## STATED EXERCISE
Retype the lines from the one containing "The width and height of the screenshot is (1208, 749)." through the end of the material, inclusive, without the pictures.

## Target position material
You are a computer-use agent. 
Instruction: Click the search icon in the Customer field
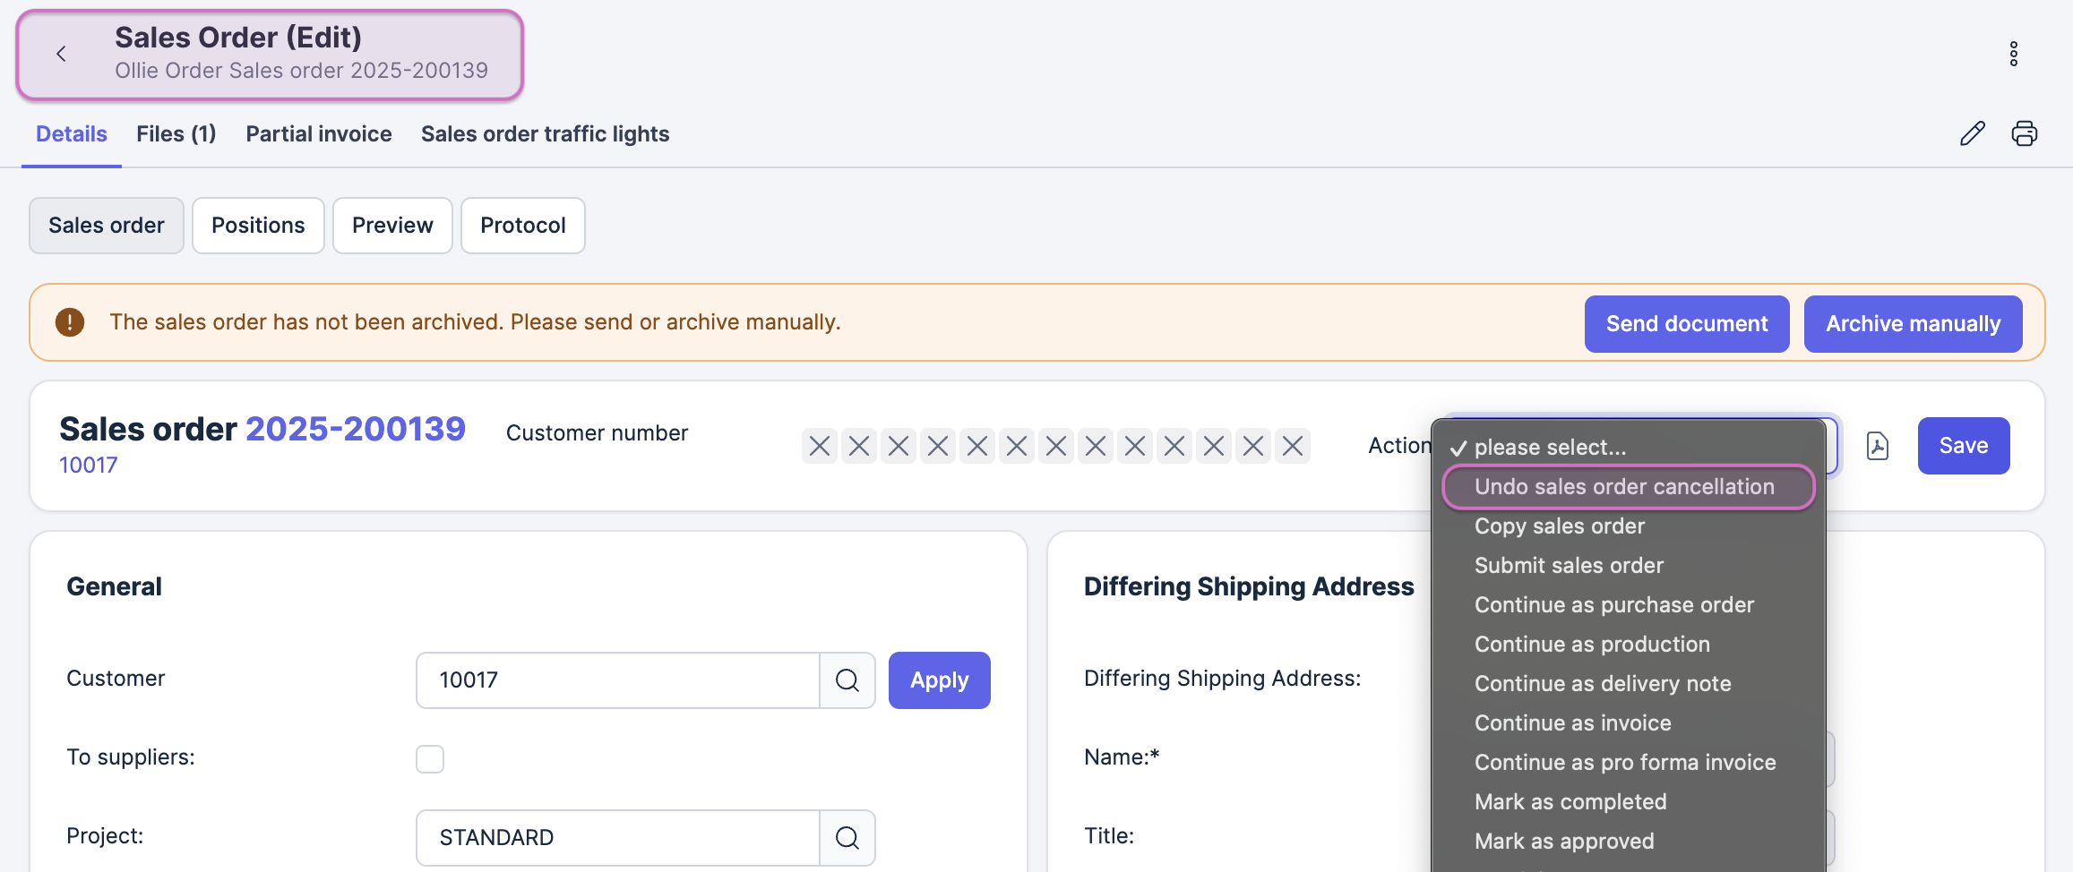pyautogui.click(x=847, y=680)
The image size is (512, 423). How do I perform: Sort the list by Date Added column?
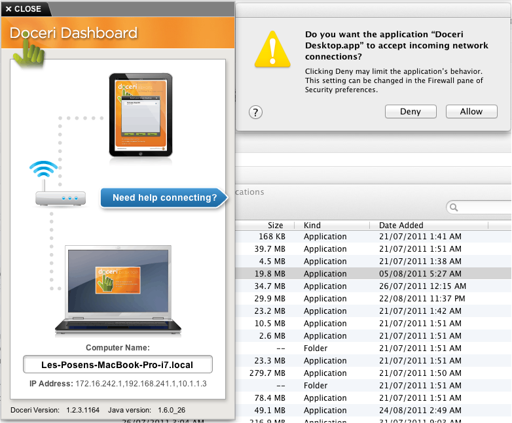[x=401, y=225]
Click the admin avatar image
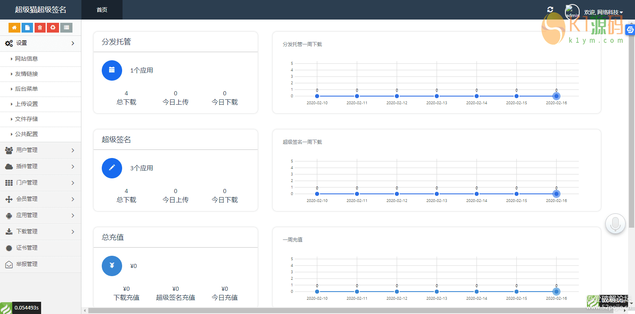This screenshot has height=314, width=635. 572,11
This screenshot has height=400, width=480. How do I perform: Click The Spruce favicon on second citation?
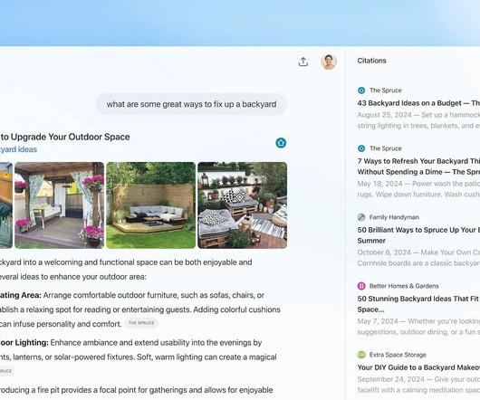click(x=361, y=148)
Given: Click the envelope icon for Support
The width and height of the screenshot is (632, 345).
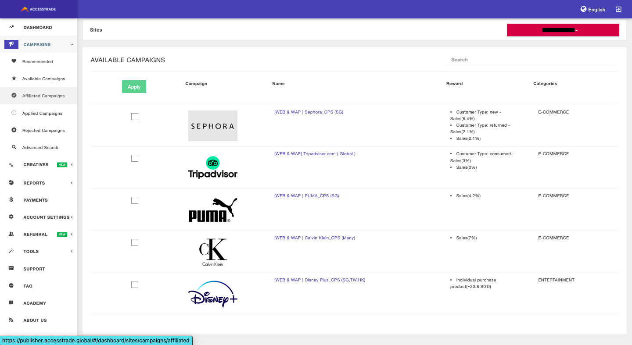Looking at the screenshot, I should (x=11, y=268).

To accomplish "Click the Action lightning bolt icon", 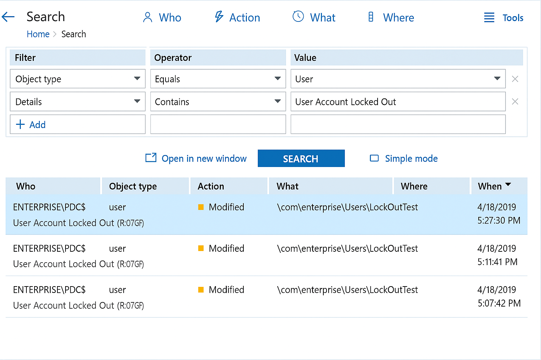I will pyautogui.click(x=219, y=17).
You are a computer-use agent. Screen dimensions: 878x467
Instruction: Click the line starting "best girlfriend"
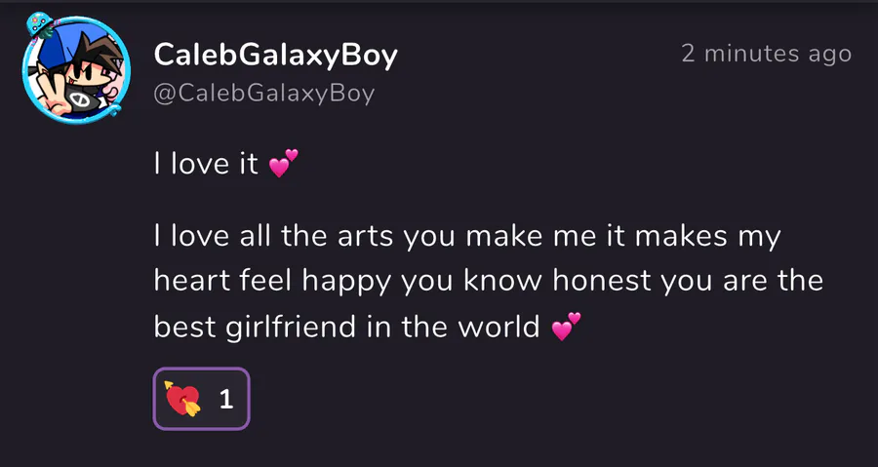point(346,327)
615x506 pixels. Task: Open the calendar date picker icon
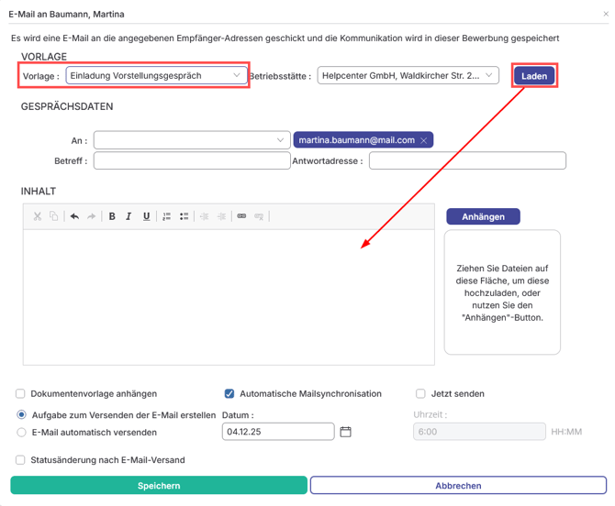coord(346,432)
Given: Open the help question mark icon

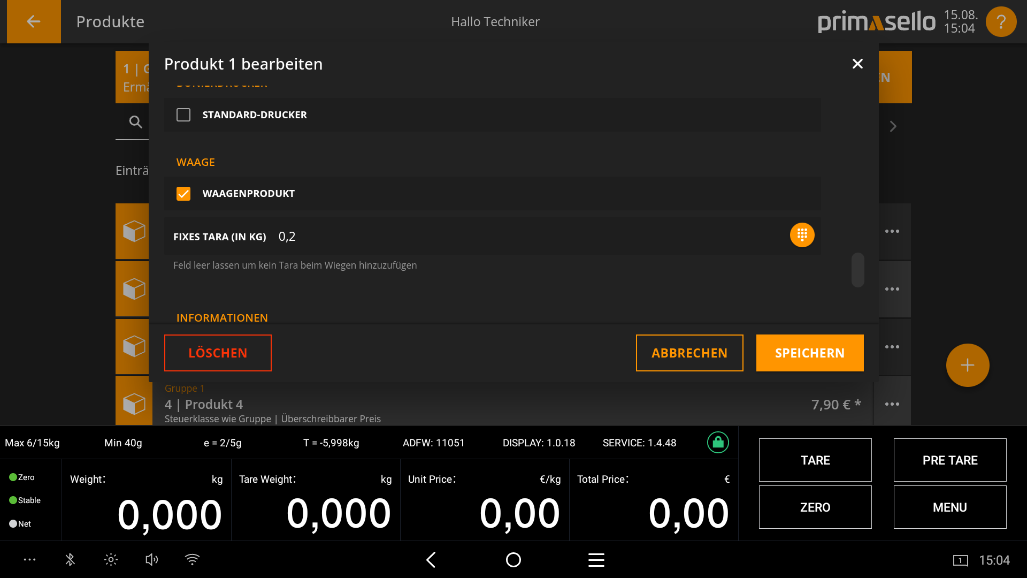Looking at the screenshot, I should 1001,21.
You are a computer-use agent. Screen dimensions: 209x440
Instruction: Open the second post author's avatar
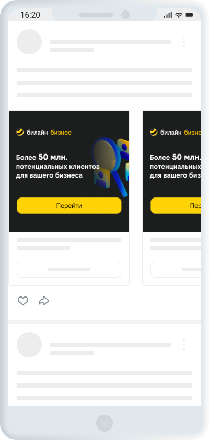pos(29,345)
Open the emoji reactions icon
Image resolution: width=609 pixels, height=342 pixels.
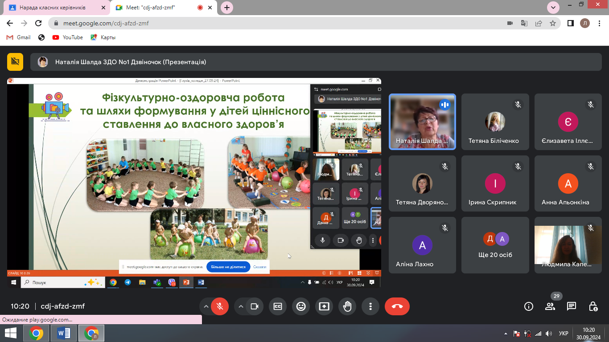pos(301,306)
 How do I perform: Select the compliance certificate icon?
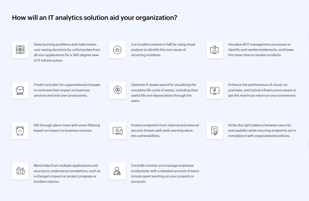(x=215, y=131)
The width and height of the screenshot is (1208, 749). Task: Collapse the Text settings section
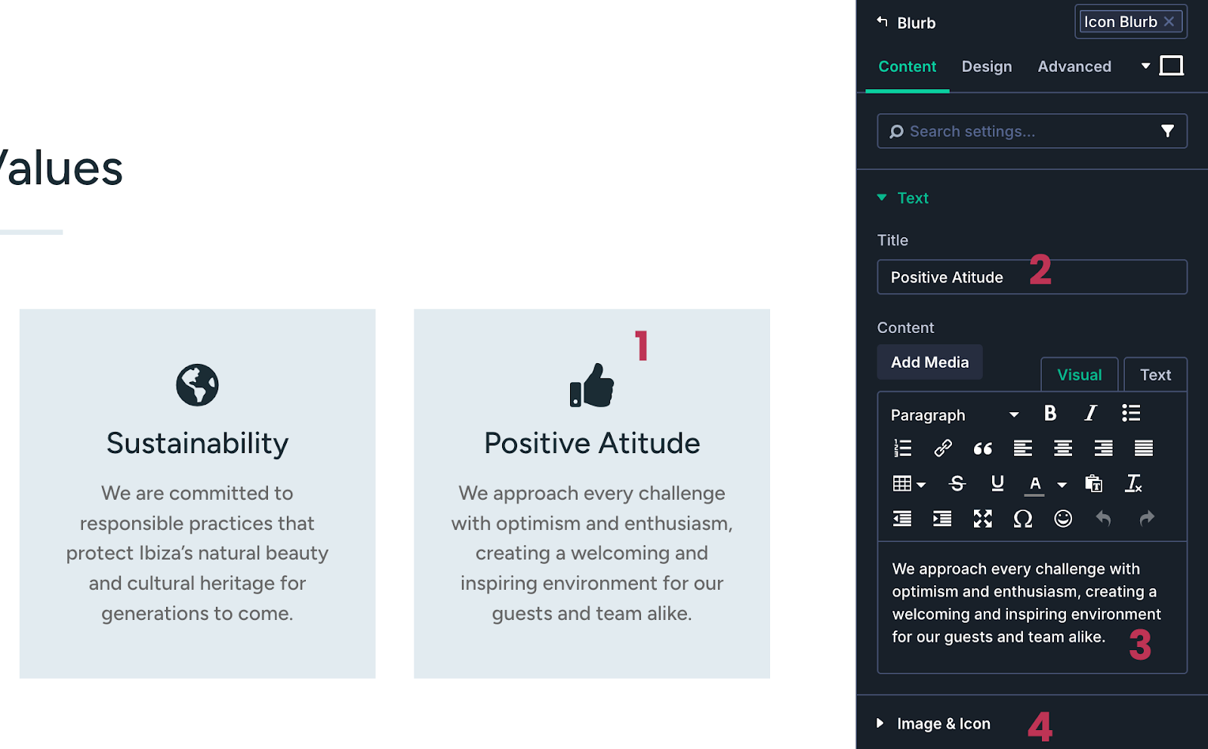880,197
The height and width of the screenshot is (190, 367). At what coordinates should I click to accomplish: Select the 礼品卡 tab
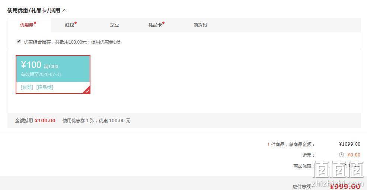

## RESULT
The width and height of the screenshot is (1208, 749). Task: Collapse the Text settings section
880,197
The height and width of the screenshot is (190, 367). At what coordinates should I click to accomplish: Select the 礼品卡 tab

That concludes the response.